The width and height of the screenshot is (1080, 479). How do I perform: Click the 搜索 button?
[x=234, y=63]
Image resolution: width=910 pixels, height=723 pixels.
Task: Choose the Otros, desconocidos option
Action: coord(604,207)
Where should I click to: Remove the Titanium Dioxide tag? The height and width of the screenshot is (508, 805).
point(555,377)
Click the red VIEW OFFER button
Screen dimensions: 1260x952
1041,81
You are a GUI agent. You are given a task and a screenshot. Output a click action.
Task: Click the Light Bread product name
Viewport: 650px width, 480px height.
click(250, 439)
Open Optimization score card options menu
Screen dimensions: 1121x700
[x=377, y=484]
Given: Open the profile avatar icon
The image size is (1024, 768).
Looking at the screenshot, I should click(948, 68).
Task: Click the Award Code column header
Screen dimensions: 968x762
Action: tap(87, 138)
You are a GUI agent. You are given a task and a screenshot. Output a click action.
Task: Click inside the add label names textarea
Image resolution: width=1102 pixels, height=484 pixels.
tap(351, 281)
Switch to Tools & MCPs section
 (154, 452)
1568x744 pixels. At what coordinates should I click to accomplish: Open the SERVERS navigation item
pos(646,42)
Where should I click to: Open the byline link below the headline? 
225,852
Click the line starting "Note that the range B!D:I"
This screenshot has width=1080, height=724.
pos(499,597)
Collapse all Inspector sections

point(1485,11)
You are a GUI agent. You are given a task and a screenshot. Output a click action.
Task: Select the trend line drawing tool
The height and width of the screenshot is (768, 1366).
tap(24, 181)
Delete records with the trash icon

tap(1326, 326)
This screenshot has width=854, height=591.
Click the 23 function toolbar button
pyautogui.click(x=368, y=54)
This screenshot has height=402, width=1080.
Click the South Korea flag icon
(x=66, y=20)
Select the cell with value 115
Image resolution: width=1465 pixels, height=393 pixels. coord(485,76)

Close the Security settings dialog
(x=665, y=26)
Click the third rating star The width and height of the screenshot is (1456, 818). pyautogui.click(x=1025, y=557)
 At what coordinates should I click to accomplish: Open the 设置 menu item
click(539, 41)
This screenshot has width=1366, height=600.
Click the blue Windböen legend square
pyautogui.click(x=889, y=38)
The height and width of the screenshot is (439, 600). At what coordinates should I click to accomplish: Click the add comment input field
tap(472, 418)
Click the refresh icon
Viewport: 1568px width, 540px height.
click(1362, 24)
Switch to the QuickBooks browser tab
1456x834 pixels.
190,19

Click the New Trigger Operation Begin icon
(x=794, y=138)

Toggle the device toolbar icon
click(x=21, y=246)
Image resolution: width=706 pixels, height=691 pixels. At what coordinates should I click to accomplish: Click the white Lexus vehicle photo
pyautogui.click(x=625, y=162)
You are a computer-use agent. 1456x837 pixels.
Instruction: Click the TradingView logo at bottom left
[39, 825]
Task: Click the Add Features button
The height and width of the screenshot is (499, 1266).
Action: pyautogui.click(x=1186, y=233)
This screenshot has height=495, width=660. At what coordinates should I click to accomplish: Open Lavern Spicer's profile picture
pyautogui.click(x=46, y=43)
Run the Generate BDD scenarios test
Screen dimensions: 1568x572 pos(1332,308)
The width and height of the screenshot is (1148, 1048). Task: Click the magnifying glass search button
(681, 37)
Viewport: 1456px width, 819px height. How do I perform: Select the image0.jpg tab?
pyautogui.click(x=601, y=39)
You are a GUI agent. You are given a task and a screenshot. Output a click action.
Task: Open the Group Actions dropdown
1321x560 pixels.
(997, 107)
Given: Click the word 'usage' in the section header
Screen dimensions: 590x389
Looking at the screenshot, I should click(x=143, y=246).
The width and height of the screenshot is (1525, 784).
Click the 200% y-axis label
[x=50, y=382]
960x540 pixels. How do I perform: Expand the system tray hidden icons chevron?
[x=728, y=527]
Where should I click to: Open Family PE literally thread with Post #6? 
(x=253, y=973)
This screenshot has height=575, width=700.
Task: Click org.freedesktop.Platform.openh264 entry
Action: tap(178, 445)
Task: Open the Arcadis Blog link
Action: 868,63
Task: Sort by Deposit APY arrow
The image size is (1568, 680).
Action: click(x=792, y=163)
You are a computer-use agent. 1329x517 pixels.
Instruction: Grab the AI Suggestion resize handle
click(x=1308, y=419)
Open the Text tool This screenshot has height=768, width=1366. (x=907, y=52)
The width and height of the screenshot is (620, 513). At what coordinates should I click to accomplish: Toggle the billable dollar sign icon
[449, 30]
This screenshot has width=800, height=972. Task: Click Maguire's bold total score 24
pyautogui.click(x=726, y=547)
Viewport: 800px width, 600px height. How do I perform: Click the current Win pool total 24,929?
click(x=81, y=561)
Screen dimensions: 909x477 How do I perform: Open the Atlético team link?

# # #

_Problem requirements_.
Please output all of the data above again, line for line and without any changes.

_Full answer_.
The width and height of the screenshot is (1080, 479). How do I perform: Click the 搜索 button?
[x=234, y=63]
Image resolution: width=910 pixels, height=723 pixels.
Task: Choose the Otros, desconocidos option
Action: coord(604,207)
Where should I click to: Remove the Titanium Dioxide tag? The height and width of the screenshot is (508, 805).
point(555,377)
Click the red VIEW OFFER button
Screen dimensions: 1260x952
1041,81
You are a GUI agent. You are given a task and a screenshot. Output a click action.
Task: Click the Light Bread product name
Viewport: 650px width, 480px height.
click(250, 439)
Open Optimization score card options menu
Screen dimensions: 1121x700
[x=377, y=484]
Given: Open the profile avatar icon
The image size is (1024, 768).
Looking at the screenshot, I should click(948, 68).
Task: Click the Award Code column header
Screen dimensions: 968x762
Action: tap(87, 138)
You are a GUI agent. You are given a task and a screenshot. Output a click action.
Task: Click inside the add label names textarea
Image resolution: width=1102 pixels, height=484 pixels.
tap(351, 281)
Switch to Tools & MCPs section
 (154, 452)
1568x744 pixels. At what coordinates should I click to accomplish: Open the SERVERS navigation item
pos(646,42)
Where should I click to: Open the byline link below the headline? 
225,852
Click the line starting "Note that the range B!D:I"
This screenshot has width=1080, height=724.
pos(499,597)
Collapse all Inspector sections

point(1485,11)
You are a GUI agent. You are given a task and a screenshot. Output a click action.
Task: Select the trend line drawing tool
The height and width of the screenshot is (768, 1366).
tap(24, 181)
Delete records with the trash icon

tap(1326, 326)
This screenshot has width=854, height=591.
Click the 23 function toolbar button
pyautogui.click(x=368, y=54)
This screenshot has height=402, width=1080.
Click the South Korea flag icon
(x=66, y=20)
Select the cell with value 115
Image resolution: width=1465 pixels, height=393 pixels. coord(485,76)

Close the Security settings dialog
(x=665, y=26)
Click the third rating star The width and height of the screenshot is (1456, 818). pyautogui.click(x=1025, y=557)
 At what coordinates should I click to accomplish: Open the 设置 menu item
click(539, 41)
This screenshot has width=1366, height=600.
Click the blue Windböen legend square
pyautogui.click(x=889, y=38)
The height and width of the screenshot is (439, 600). At what coordinates should I click to accomplish: Click the add comment input field
tap(472, 418)
Click the refresh icon
Viewport: 1568px width, 540px height.
click(1362, 24)
Switch to the QuickBooks browser tab
1456x834 pixels.
190,19

Click the New Trigger Operation Begin icon
(x=794, y=138)

Toggle the device toolbar icon
click(x=21, y=246)
Image resolution: width=706 pixels, height=691 pixels. At what coordinates should I click to accomplish: Click the white Lexus vehicle photo
pyautogui.click(x=625, y=162)
You are a computer-use agent. 1456x837 pixels.
Instruction: Click the TradingView logo at bottom left
[39, 825]
Task: Click the Add Features button
The height and width of the screenshot is (499, 1266).
Action: pyautogui.click(x=1186, y=233)
This screenshot has height=495, width=660. At what coordinates should I click to accomplish: Open Lavern Spicer's profile picture
pyautogui.click(x=46, y=43)
Run the Generate BDD scenarios test
Screen dimensions: 1568x572 pos(1332,308)
The width and height of the screenshot is (1148, 1048). Task: Click the magnifying glass search button
(681, 37)
Viewport: 1456px width, 819px height. How do I perform: Select the image0.jpg tab?
pyautogui.click(x=601, y=39)
You are a GUI agent. You are given a task and a screenshot. Output a click action.
Task: Open the Group Actions dropdown
1321x560 pixels.
(997, 107)
Given: Click the word 'usage' in the section header
Screen dimensions: 590x389
Looking at the screenshot, I should click(x=143, y=246).
The width and height of the screenshot is (1525, 784).
Click the 200% y-axis label
[x=50, y=382]
960x540 pixels. How do I perform: Expand the system tray hidden icons chevron?
[x=728, y=527]
Where should I click to: Open Family PE literally thread with Post #6? 
(x=253, y=973)
This screenshot has height=575, width=700.
Task: Click org.freedesktop.Platform.openh264 entry
Action: tap(178, 445)
Task: Open the Arcadis Blog link
Action: 868,63
Task: Sort by Deposit APY arrow
The image size is (1568, 680).
Action: click(x=792, y=163)
You are a computer-use agent. 1329x517 pixels.
Instruction: Grab the AI Suggestion resize handle
click(x=1308, y=419)
Open the Text tool This screenshot has height=768, width=1366. (x=907, y=52)
The width and height of the screenshot is (620, 513). At what coordinates should I click to accomplish: Toggle the billable dollar sign icon
[449, 30]
This screenshot has width=800, height=972. Task: Click Maguire's bold total score 24
pyautogui.click(x=726, y=547)
Viewport: 800px width, 600px height. How do I perform: Click the current Win pool total 24,929?
click(x=81, y=561)
Screen dimensions: 909x477 How do I perform: Open the Atlético team link?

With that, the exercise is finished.